2.4.2 The main, and material change, to the scheme's status is that on 9th January 2020, the Link Road was granted planning permission (under application reference CB/19/00887/FULL). This means that in accordance with guidance on Sustainability Appraisal (SA), it has now been treated as a commitment in terms of both the SA and the Local Plan. Consequently, concerns around its alignment have now been superseded.[1] However, it is clear that the Local Plan still needs to consider any proposed new allocations within this area. This is dealt with in the Housing and Employment Technical Papers (EXAM 113 and 112, respectively), which should be read alongside this paper.

2.4.3 Further evidence and information is now also available in respect of M1 Junction 11a (J11a). For the purposes of both the Business Case for the Link Road, and to ensure the Local Plan proposals can be appropriately mitigated, additional work has been undertaken to understand the mitigation that is required at this location.

2.4.4 At the time of the submission and initial consideration of the planning application referenced above, Highways England raised a holding direction indicating that a detailed mitigation scheme for M1 J11a would be required to confirm that this location could operate within capacity with the M1-A6 link road constructed and with the additional impact of CBC Local Plan growth, namely the North of Luton (Policy SA1) and Sundon RFI (Policy SE1) allocations. The link road would be the point of access for these allocations to join the strategic highway network at J11a, and as such it was important for HE to understand the operation of the junction in detail, also considering future growth.

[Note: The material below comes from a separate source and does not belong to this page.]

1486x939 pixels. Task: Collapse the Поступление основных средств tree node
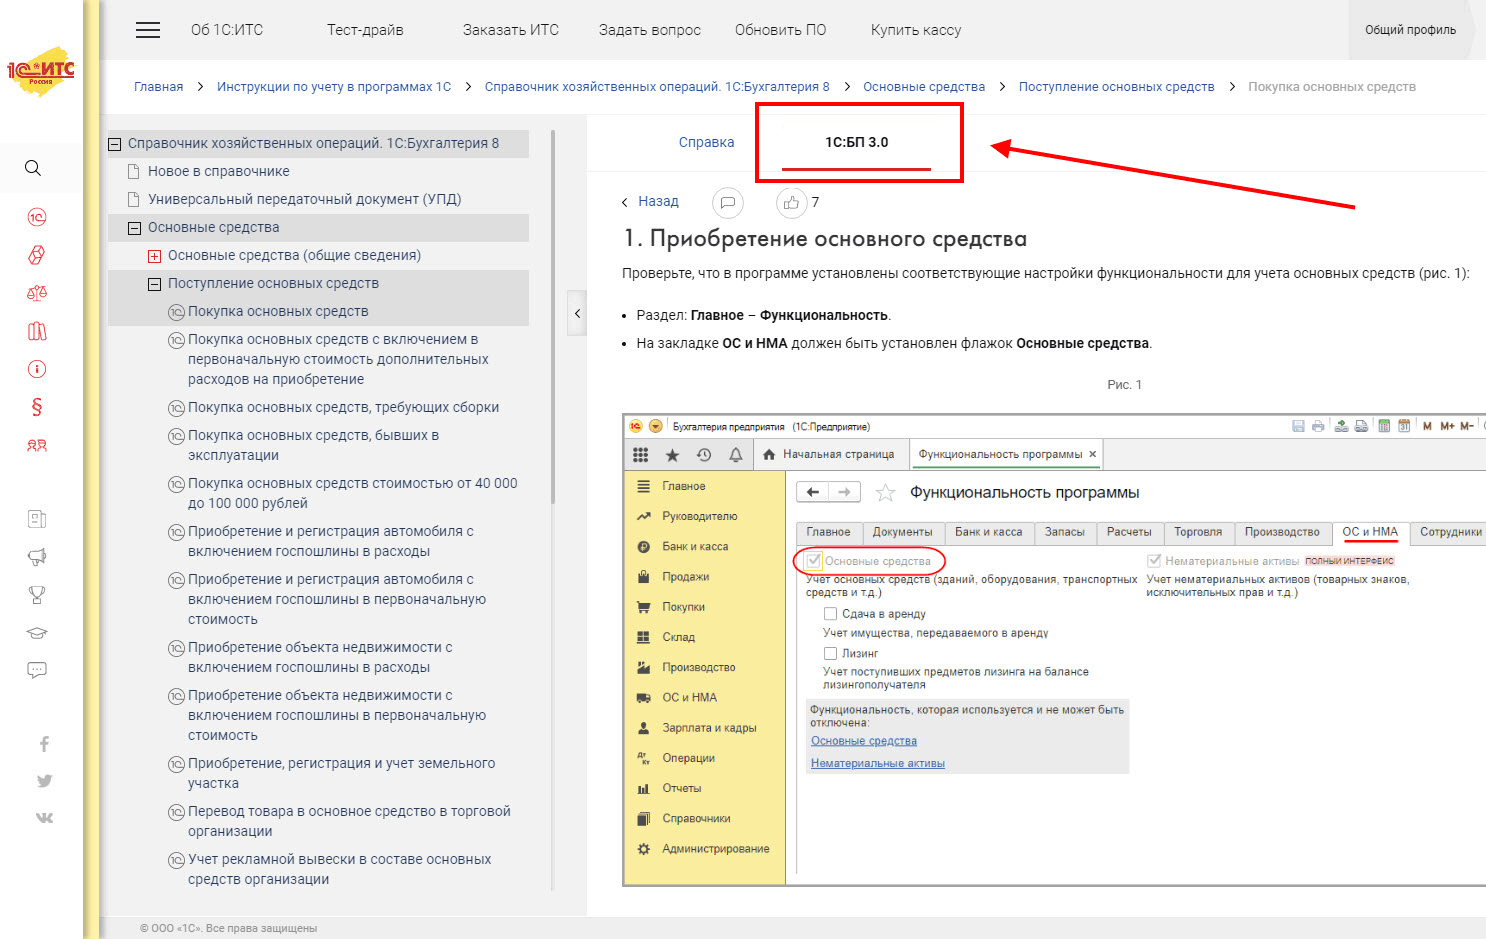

The requirement is confirmed under condition 13 of the decision notice for the scheme:

'Prior to the commencement of the development, hereby approved, details of the proposed highways mitigation (including a phasing plan for the mitigation), associated with Junction 11a of the M1, shall be submitted for approval in writing. The development shall be constructed in accordance with the approved details. The approved mitigation shall be provided in accordance with an approved details.

2.4.5 Reason: In order to provide suitable level of access, with acceptable level of highways safety, in accordance with the NPPF, Policy BE within the adopted Local Plan and Policy HQ1 within the emerging Local Plan.'

2.4.6 This approval is stated as being required pre-commencement of the scheme and would exceed the usual requirements for Local Plan evidence, however it was considered important for Local Plan purposes to expedite this work in order for agreement to be reached that a suitable mitigation scheme was deliverable at this location, and that the costs of such a scheme were not unviable.

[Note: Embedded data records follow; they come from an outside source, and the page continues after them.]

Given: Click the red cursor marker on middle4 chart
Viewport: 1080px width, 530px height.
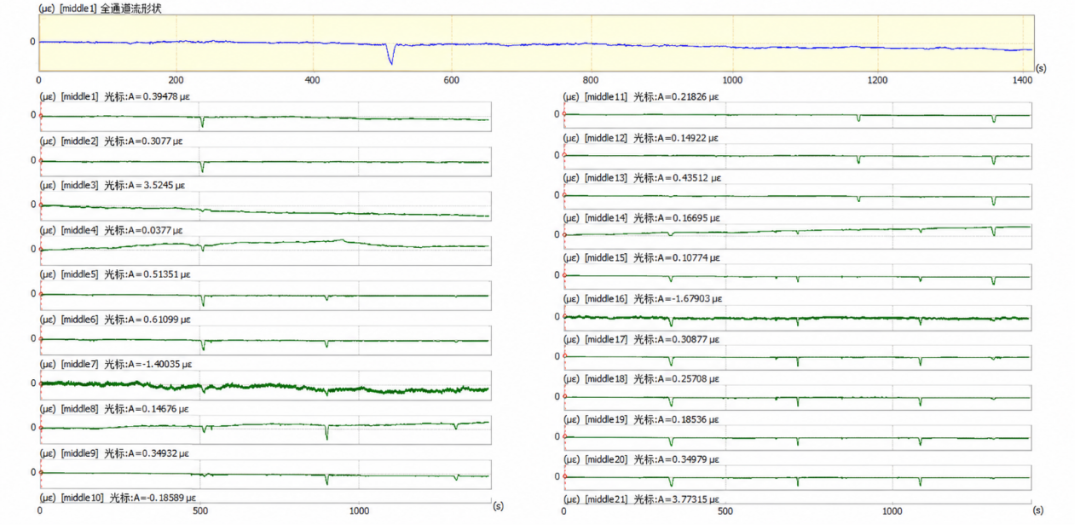Looking at the screenshot, I should [x=40, y=249].
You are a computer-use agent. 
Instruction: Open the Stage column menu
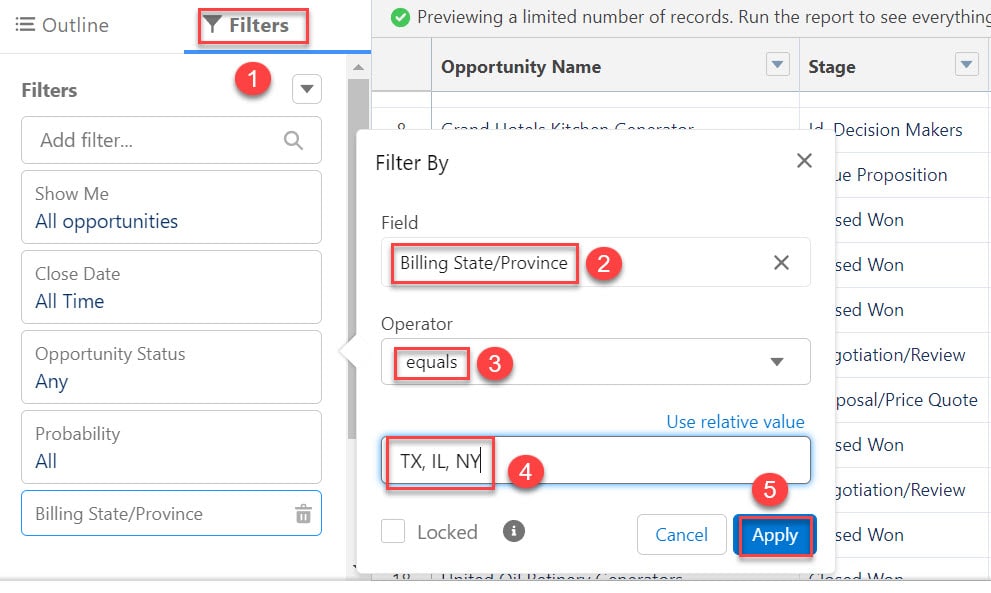966,66
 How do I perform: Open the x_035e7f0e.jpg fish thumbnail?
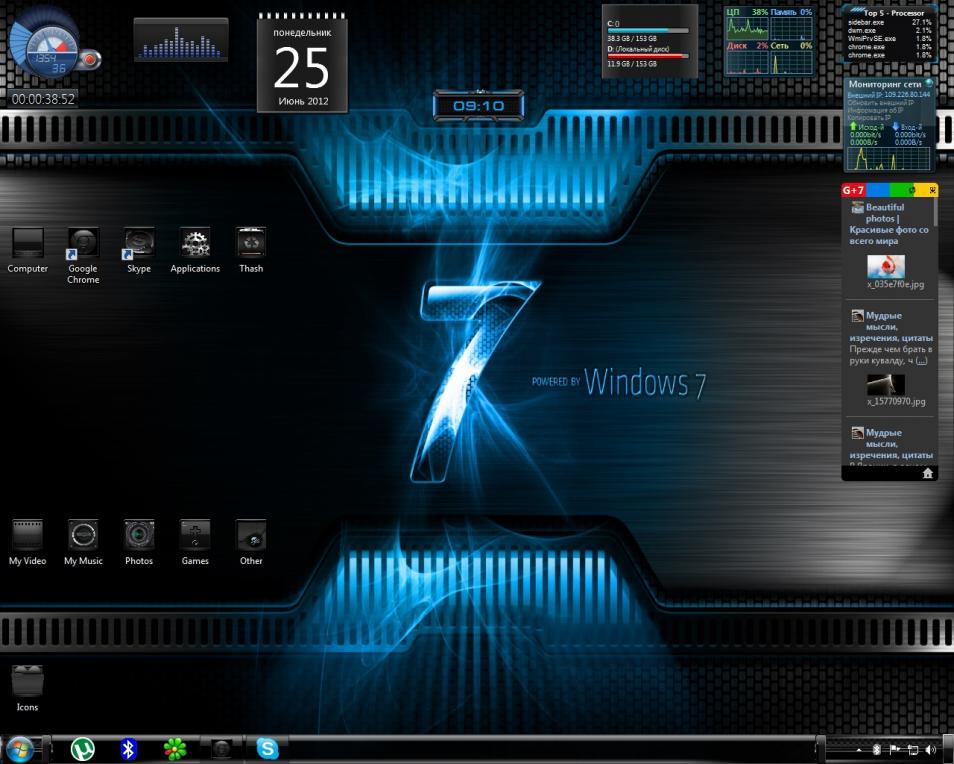click(x=885, y=267)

2.4.7 CBC and HE have been working in partnership to agree the detail of this mitigation and have confirmed through the additional SoCG (EXAM 111) that this work clearly demonstrates that mitigation is possible.

2.4.8 The proposed scheme at M1 J11a involves:

  • The addition of new M1-A6 Link approach arm to the eastern dumbbell
  • The widening of the eastern roundabout with the addition of an extra lane in between the southbound off-slip and the exit onto the M1-A6 link
  • The addition of an extra lane to the western roundabout between the M1 northbound off-slip and the access from Woodside Link
  • The elimination of the connector between the eastbound exit from, and the westbound entry to the western roundabout
  • The extension of the flare on the M1 northbound off-slip approaching the western roundabout and
  • The signalisation of the M1-A6 Link, M1 Northbound, Woodside Link and A5 West approaches, with associated signalisation of the opposing circulatory carriageway (Current signalisation of the M1 Southbound approach is retained).

2.5 Other Outstanding Issues

2.5.1 At the hearing sessions, CBC were reminded that they had committed to preparing a technical note on the Council's approach to sustainable travel, as identified in the Memorandum of Understanding (EXAM 7R) between CBC and HE. This has now been prepared, agreed by HE and can be found attached, as Appendix 1.


[1] A request for permission for a Judicial Review of this decision was filed, however the Council has now (4th May 2020) received notification that permission has been refused by the High Court.